Applied pET-15b to the agarose gel electrophoresis.

Digested plasmid DNA (prepared on 8/12) with HindIII at 37˚C for 90 minutes.

Plasmid DNA

10µL

Buffer

2µL

H2O

7.25µL

HindIII

0.75µL

Total

20µL

Applied pET-15b to the agarose gel electrophoresis.

Again, picked up the appropriate colonies and cultured in the 3mL LB medium with ampicillin at 37˚C.

 

 


 

August 26th

We performed PCR to amplify the ATF1 gene.

Buffer

50µL

dNTP

20µL

Primer mix

1µL

Genome DNA

0.5µL

KOD-FX

2µL

H2O

26.5µL

 

 

August 27th

Purified PCR products (prepared on 8/26) and added 30µL of H2O.

Digested ATF1 with HindIII.

ATF1

5µL

Buffer

2µL

HindIII

2µL

H2O

11µL

Digested pET-15b and ATF1 with XhoI.

ATF1

25µL

Buffer

3µL

XhoI

2µL

 

pET-15b

100µL

Buffer

11.3µL

XhoI

2µL

Purified it and added 25µL of H2O.

Digested pET-15b and ATF1 with Bpu1102I.

ATF1

25µL

Buffer

3µL

Bpu1102I

2µL

 

pET-15b

25µL

Buffer

3µL

Bpu1102I

2µL

Applied pET-15b and ATF1 to the blue gel electrophoresis.

Purified PCR products.

 

 

August 28th

Digested ATF1 (prepared on 8/27) with EcoRI.

ATF1

5µL

Buffer

1µL

EcoRI

2µL

H2O

2µL

Applied it to the agarose gel electrophoresis.

Digested ATF1 (prepared on 8/27) and pET-15b with XhoI.

ATF1

25µL

Buffer

3µL

XhoI

2µL

 

pET-15b

100µL

Buffer

11.3µL

XhoI

2µL

 

 

August 29th

Applied ATF1 and pET-15b to the blue gel electrophoresis.

Ligated it.

ATF1

10µL

pET-15b

10µL

Ligation  MIX

10µL

Carried out transformation.

 

 

August 30th

Checked the colonies by colony cracking.

We performed PCR to amplify the ATF1 gene.

Buffer

50µL

dNTP

20µL

Primer mix

1µL

Genome DNA

0.5µL

KOD-FX

2µL

H2O

26.5µL

 

 

 

August 31st

Purified PCR products and dissolved 30µL of H2O.

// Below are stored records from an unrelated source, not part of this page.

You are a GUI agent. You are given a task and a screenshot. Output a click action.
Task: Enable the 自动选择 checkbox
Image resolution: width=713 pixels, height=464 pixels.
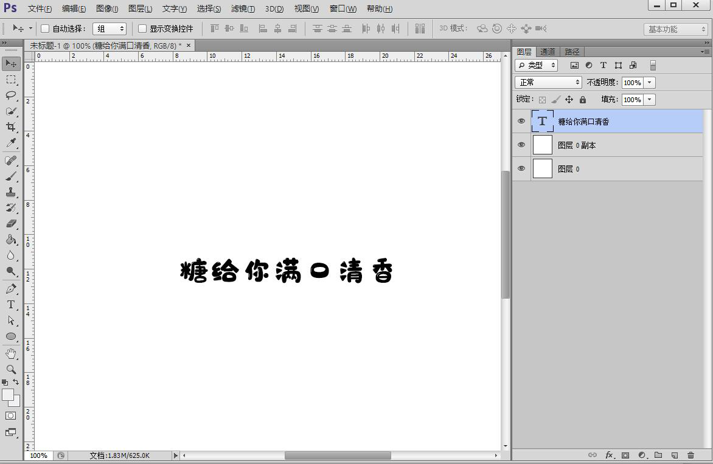click(x=45, y=28)
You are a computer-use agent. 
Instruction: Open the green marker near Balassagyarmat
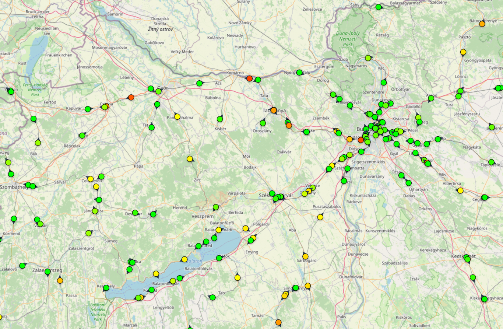pyautogui.click(x=379, y=7)
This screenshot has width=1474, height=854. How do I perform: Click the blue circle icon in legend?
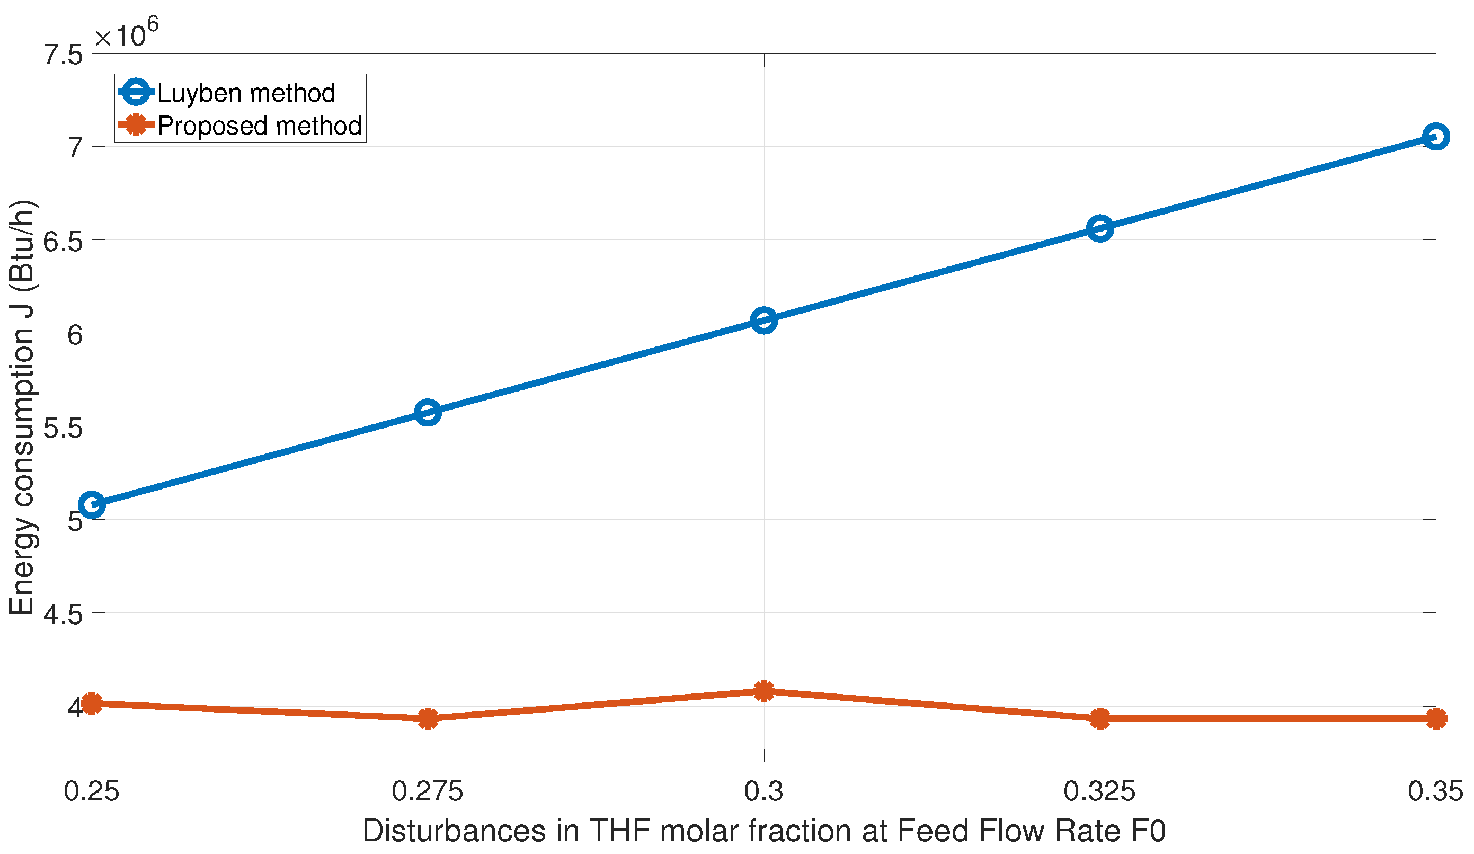point(136,92)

Purified pET-15b and added 33µL of H2O.

Digested ATF1 and pET-15b with XhoI and Bpu1102I.

NEB Buffer 2

3µL

ATF1

24µL

BSA

1µL

XhoI

1µL

Bpu1102I

1µL

 

NEB Buffer 2

4µL

pET-15b

33µL

BSA

1µL

XhoI

1µL

Bpu1102I

1µL

Added 1µL of BAP to pET-15b and incubated them at 37˚C for 30 minutes.

Applied pET-15b to the blue gel electrophoresis.

Isolated and purified it.

Ligation of pET-15b with ATF1 (prep).

ATF1

10µL

pET-15b

10µL

Ligation  MIX

10µL

Transformed ATF1 into pET-15b E. coli cells.